> **Given entries**
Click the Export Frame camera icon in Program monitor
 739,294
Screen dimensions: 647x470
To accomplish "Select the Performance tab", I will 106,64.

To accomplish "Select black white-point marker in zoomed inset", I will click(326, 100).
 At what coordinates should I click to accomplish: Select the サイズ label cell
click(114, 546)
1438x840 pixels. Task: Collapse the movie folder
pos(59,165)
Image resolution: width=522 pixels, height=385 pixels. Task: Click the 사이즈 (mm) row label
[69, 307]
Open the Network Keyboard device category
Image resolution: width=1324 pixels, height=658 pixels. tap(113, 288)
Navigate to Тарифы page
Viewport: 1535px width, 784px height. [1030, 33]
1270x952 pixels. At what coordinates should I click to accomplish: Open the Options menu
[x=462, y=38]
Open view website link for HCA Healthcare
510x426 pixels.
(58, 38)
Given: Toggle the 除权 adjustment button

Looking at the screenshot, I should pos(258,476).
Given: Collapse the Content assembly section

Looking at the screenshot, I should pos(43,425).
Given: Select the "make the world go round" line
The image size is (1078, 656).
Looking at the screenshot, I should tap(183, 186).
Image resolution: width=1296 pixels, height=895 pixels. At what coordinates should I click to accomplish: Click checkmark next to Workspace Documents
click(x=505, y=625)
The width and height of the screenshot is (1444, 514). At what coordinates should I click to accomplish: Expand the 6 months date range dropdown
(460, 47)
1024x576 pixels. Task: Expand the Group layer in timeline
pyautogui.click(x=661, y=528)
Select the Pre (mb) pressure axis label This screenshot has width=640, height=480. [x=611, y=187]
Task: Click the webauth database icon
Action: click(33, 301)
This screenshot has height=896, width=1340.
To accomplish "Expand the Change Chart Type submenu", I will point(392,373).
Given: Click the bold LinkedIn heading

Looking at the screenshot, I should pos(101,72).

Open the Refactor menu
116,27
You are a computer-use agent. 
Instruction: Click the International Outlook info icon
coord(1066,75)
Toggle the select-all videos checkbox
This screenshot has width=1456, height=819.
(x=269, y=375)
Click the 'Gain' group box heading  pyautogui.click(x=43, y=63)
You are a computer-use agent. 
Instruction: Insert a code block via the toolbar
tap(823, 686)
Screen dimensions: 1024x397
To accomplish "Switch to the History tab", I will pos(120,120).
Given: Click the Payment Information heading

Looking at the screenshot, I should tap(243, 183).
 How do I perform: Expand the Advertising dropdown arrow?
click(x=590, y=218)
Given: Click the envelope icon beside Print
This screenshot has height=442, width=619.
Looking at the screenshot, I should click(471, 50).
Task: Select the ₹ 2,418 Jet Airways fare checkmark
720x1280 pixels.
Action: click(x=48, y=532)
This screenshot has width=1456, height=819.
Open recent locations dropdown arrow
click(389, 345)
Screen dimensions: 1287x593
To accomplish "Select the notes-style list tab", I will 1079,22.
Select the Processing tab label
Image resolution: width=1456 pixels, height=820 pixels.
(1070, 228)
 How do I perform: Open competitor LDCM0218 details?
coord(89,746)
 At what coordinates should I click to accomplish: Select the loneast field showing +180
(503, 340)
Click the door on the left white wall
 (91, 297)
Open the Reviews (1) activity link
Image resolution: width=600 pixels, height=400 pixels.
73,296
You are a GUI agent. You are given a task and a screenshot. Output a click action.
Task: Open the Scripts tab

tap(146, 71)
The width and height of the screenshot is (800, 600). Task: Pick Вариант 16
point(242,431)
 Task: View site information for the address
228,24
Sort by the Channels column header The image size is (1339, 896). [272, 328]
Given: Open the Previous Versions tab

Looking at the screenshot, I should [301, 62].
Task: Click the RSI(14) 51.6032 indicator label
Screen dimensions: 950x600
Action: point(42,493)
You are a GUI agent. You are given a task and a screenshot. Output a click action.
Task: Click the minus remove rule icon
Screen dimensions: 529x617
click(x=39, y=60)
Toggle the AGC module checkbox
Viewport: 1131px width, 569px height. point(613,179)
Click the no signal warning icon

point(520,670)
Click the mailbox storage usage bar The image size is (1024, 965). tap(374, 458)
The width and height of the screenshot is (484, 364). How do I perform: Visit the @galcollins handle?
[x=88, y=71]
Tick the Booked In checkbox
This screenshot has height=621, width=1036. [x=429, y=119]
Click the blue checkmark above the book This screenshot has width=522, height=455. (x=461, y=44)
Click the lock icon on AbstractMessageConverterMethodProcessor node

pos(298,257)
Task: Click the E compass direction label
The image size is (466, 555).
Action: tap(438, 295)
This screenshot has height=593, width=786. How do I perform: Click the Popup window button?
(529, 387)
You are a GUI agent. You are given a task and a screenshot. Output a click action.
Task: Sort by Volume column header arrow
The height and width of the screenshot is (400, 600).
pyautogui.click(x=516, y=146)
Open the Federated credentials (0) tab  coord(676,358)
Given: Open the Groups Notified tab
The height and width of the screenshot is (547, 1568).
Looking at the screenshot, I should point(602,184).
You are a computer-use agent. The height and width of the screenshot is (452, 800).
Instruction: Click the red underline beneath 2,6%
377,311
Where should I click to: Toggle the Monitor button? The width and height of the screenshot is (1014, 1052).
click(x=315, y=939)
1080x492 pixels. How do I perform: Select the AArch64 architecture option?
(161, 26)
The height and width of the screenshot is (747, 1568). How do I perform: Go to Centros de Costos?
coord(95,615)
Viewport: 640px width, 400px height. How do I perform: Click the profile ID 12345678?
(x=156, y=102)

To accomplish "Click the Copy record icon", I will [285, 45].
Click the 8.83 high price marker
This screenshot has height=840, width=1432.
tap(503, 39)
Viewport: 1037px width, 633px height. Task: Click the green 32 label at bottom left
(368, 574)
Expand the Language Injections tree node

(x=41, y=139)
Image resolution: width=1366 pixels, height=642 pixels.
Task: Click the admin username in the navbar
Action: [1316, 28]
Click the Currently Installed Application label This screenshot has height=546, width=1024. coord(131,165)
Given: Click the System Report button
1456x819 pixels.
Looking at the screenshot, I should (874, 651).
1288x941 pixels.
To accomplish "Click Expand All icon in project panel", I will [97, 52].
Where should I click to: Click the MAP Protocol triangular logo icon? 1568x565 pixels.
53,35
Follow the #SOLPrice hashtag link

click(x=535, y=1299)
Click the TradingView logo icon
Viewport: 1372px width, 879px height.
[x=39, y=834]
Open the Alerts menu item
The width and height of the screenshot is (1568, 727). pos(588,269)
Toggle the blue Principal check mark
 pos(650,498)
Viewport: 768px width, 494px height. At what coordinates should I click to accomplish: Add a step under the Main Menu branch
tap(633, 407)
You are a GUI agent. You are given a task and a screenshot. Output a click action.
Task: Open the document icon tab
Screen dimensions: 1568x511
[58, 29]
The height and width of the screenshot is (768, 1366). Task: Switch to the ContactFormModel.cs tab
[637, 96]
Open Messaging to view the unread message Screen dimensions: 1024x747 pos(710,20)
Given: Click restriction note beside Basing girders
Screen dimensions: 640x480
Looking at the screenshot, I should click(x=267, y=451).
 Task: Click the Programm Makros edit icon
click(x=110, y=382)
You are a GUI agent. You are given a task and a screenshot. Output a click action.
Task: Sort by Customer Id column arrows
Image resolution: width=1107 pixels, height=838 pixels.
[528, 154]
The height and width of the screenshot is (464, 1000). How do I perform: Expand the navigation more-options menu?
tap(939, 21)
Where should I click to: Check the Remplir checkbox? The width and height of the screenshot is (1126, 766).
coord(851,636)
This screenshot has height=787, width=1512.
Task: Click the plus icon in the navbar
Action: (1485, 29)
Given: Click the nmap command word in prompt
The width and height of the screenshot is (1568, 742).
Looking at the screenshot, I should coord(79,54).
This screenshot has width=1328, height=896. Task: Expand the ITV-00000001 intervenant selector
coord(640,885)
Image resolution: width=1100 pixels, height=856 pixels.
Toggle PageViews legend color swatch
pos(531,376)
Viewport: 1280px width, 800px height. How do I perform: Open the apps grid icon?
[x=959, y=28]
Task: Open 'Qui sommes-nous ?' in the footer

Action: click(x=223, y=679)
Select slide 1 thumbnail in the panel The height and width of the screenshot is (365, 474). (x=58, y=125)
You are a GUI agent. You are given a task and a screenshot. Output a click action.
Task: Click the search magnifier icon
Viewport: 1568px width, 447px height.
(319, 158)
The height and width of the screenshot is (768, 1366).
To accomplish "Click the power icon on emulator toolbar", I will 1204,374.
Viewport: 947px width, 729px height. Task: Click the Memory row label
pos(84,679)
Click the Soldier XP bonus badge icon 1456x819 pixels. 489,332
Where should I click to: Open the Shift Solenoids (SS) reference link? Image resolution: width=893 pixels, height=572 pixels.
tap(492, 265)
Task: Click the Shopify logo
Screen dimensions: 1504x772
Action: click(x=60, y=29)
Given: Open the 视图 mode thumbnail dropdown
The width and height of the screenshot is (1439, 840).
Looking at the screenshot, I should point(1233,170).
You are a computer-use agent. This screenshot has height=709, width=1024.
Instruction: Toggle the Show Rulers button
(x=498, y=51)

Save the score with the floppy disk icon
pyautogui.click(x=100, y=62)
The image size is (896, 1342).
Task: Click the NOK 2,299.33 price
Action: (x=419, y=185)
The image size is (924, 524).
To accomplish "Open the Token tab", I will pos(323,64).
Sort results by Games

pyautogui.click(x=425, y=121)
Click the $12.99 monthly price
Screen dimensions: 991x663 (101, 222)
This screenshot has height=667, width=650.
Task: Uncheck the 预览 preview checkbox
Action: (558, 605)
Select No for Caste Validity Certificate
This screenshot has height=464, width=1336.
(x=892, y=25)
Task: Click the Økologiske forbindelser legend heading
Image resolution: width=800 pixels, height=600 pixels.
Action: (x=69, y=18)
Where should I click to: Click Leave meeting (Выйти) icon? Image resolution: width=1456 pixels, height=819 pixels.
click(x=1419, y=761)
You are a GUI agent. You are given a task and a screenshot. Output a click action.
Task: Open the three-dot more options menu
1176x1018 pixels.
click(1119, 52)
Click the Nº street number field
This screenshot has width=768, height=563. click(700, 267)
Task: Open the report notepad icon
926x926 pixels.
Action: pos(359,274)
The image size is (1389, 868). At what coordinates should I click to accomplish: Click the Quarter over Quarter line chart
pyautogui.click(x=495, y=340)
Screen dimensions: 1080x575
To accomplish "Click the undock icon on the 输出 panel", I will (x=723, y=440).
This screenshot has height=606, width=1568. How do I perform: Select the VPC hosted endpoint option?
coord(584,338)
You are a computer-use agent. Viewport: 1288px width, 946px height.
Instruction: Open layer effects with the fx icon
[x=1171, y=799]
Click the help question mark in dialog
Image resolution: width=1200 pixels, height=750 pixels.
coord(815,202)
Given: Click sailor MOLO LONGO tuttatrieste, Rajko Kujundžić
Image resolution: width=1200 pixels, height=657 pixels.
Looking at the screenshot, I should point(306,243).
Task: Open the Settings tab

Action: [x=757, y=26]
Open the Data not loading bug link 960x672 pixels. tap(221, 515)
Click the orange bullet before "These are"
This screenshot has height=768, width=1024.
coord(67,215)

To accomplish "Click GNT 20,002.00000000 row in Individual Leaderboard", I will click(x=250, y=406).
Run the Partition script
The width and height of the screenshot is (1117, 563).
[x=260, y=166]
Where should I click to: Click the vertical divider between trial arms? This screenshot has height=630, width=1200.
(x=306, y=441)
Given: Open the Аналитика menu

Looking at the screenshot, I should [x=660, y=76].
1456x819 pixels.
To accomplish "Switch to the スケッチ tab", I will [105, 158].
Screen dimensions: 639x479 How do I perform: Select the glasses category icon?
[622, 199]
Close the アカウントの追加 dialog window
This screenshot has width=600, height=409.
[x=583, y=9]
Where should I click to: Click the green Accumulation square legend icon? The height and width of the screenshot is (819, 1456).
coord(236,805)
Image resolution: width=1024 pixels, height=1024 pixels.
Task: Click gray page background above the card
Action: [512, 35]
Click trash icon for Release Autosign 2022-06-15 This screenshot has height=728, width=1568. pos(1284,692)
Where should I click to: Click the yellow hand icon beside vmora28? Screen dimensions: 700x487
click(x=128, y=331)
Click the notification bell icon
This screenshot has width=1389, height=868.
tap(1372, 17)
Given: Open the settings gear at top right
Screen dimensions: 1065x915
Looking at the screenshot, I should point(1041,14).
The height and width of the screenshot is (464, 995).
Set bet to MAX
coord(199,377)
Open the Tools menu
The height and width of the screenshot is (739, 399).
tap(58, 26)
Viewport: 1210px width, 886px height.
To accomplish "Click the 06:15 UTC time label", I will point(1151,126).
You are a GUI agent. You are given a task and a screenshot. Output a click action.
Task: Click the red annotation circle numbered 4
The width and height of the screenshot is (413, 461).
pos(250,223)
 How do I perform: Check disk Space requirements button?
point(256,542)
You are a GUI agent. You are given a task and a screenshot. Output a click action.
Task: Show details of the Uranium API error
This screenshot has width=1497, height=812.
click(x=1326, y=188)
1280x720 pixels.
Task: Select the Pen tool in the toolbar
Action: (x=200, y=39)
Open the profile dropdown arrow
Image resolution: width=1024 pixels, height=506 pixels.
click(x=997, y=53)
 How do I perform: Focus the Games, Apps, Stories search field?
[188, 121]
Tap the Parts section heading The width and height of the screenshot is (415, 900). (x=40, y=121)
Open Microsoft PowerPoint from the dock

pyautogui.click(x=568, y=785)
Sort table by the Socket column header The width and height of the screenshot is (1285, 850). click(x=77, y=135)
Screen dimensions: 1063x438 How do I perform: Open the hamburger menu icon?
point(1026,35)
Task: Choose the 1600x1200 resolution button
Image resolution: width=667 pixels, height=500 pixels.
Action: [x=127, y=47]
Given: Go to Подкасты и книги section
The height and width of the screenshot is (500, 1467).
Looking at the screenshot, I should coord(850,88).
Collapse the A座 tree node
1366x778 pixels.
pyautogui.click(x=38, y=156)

> **What the exercise asks**
Please output everything from the line containing "Task: Open 'Qui sommes-nous ?' in the footer" down to the line containing "pyautogui.click(x=425, y=121)", both included, copied character for character.

> **Finished exercise**
Task: Open 'Qui sommes-nous ?' in the footer

Action: click(x=223, y=679)
Select slide 1 thumbnail in the panel The height and width of the screenshot is (365, 474). (x=58, y=125)
You are a GUI agent. You are given a task and a screenshot. Output a click action.
Task: Click the search magnifier icon
Viewport: 1568px width, 447px height.
(319, 158)
The height and width of the screenshot is (768, 1366).
To accomplish "Click the power icon on emulator toolbar", I will 1204,374.
Viewport: 947px width, 729px height. Task: Click the Memory row label
pos(84,679)
Click the Soldier XP bonus badge icon 1456x819 pixels. 489,332
Where should I click to: Open the Shift Solenoids (SS) reference link? Image resolution: width=893 pixels, height=572 pixels.
tap(492, 265)
Task: Click the Shopify logo
Screen dimensions: 1504x772
Action: click(x=60, y=29)
Given: Open the 视图 mode thumbnail dropdown
The width and height of the screenshot is (1439, 840).
Looking at the screenshot, I should point(1233,170).
You are a computer-use agent. This screenshot has height=709, width=1024.
Instruction: Toggle the Show Rulers button
(x=498, y=51)

Save the score with the floppy disk icon
pyautogui.click(x=100, y=62)
The image size is (896, 1342).
Task: Click the NOK 2,299.33 price
Action: (x=419, y=185)
The image size is (924, 524).
To accomplish "Open the Token tab", I will pos(323,64).
Sort results by Games

pyautogui.click(x=425, y=121)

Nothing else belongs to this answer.